Cependant, celui que l’on considère comme le véritable père des ballets russes est Marius Petipa (1819-1910), danseur et chorégraphe français qui fut d’abord danseur étoile, puis premier maître de ballet du Théâtre impérial de Saint-Pétersbourg. Il produisit plus de 60 ballets, dont La Belle au bois dormant et Le Lac des cygnes.
Au début du XXe siècle, les ballets russes de Serge Diaghilev émerveillèrent l’Europe. Les décors, totalement inédits et créés par des artistes peintres tels qu’Alexandre Benois, Mikhaïl Larionov, Natalia Gontcharova et Léon Bakst, surprenaient et charmaient le public.

Théâtre

Le théâtre Maly, le plus ancien de Moscou, fut fondé en 1756, sur décret de l’impératrice Élisabeth Ire.
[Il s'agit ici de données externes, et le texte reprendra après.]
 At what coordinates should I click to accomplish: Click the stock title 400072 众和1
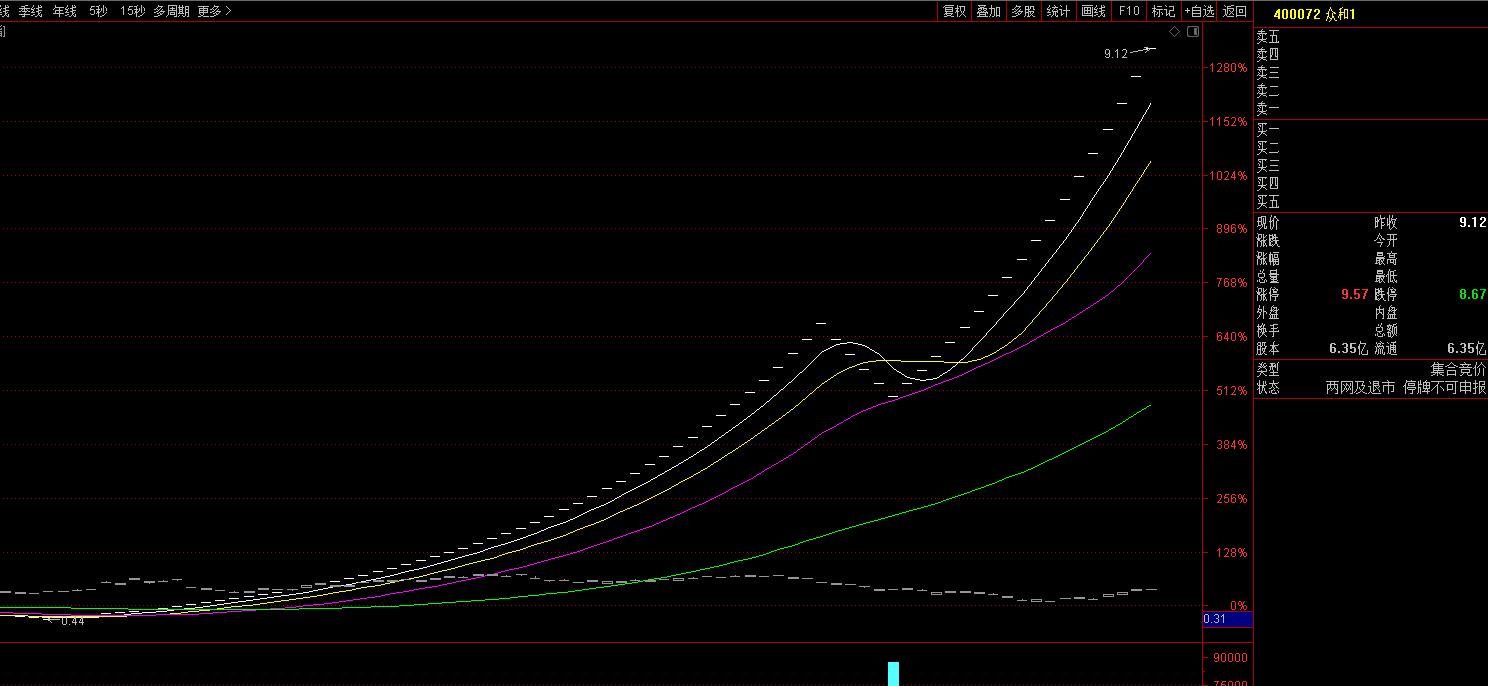[x=1314, y=13]
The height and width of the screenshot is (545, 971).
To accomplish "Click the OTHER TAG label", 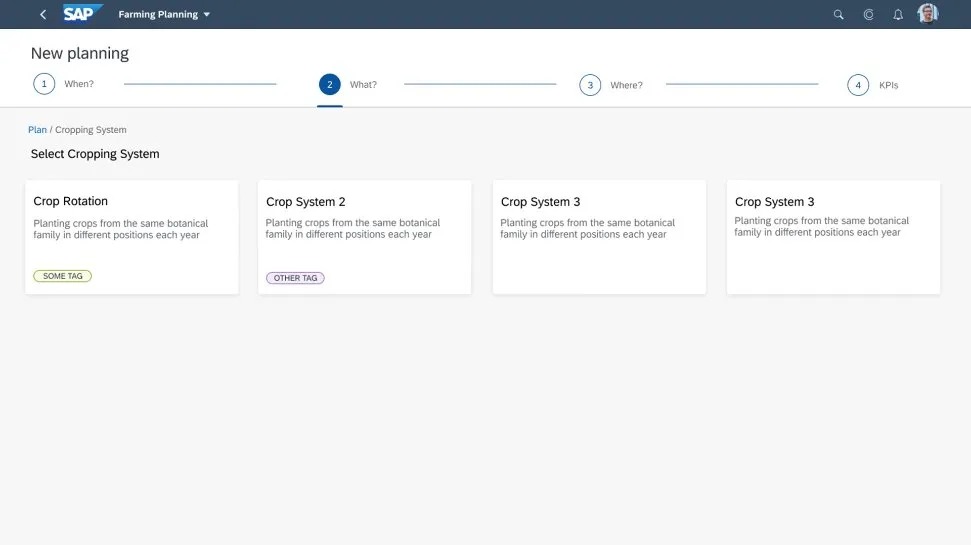I will coord(295,278).
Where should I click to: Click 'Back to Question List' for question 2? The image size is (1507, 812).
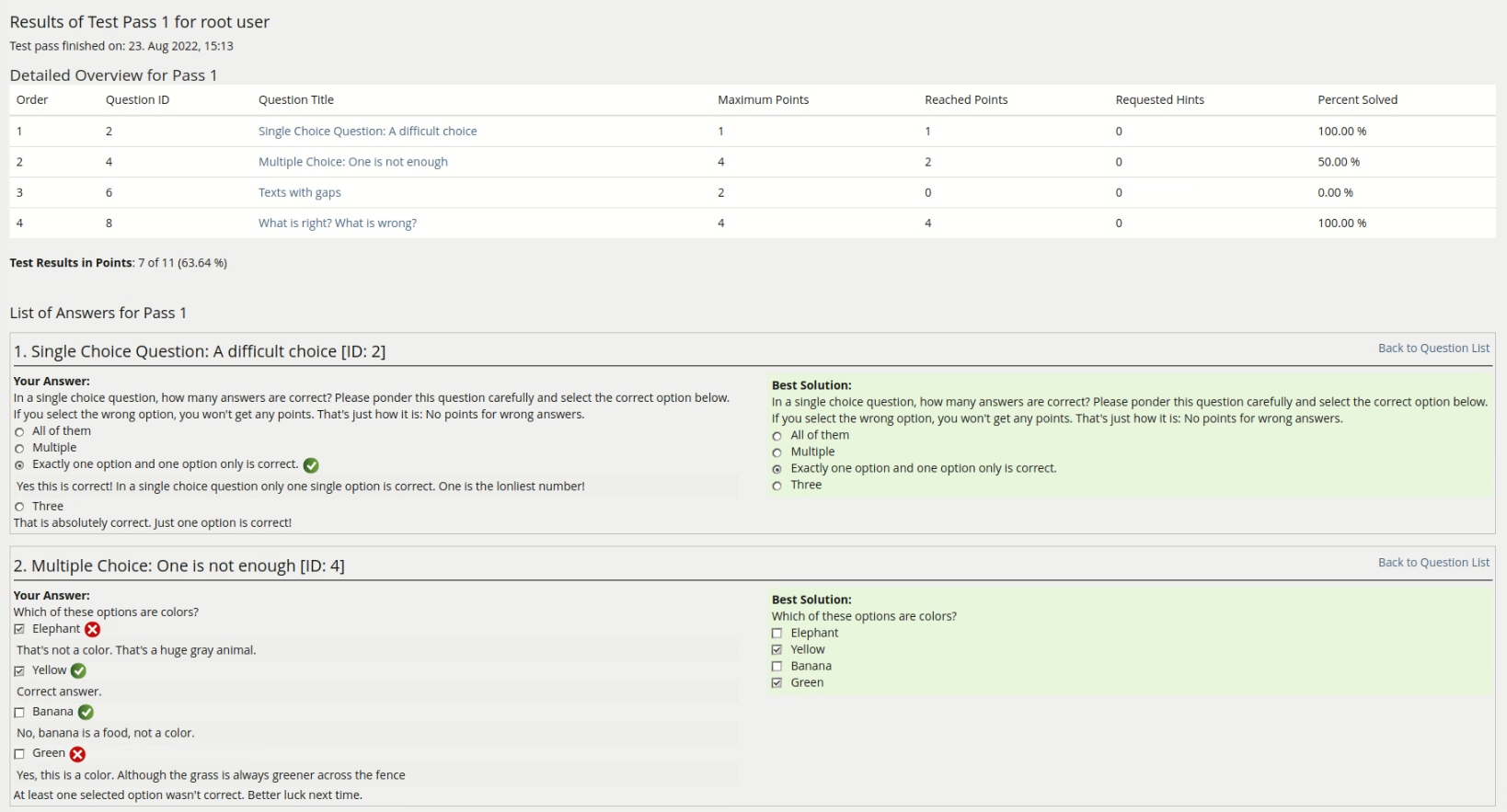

Mais cet art ne commença à s’épanouir réellement que sous le règne de Catherine la Grande, qui fonda l’Administration impériale du théâtre et écrivit elle-même plusieurs pièces. À cette époque, Denis Fonzivine écrivit Le Brigadier (1769) et Le Mineur (1791), deux comédies satiriques toujours jouées aujourd’hui.

Cirque

Alors que les cirques occidentaux rapetissent et se raréfient, leurs homologues russes ressemblent toujours à ceux des contes pour enfants : des chevaux caracolent avec des acrobates sur leur dos, des tigres et des lions rugissent, des fildeféristes donnent le frisson et des clowns font les pitres. Pas étonnant que le cirque demeure très populaire en Russie : près de la moitié des Russes y vont une fois par an.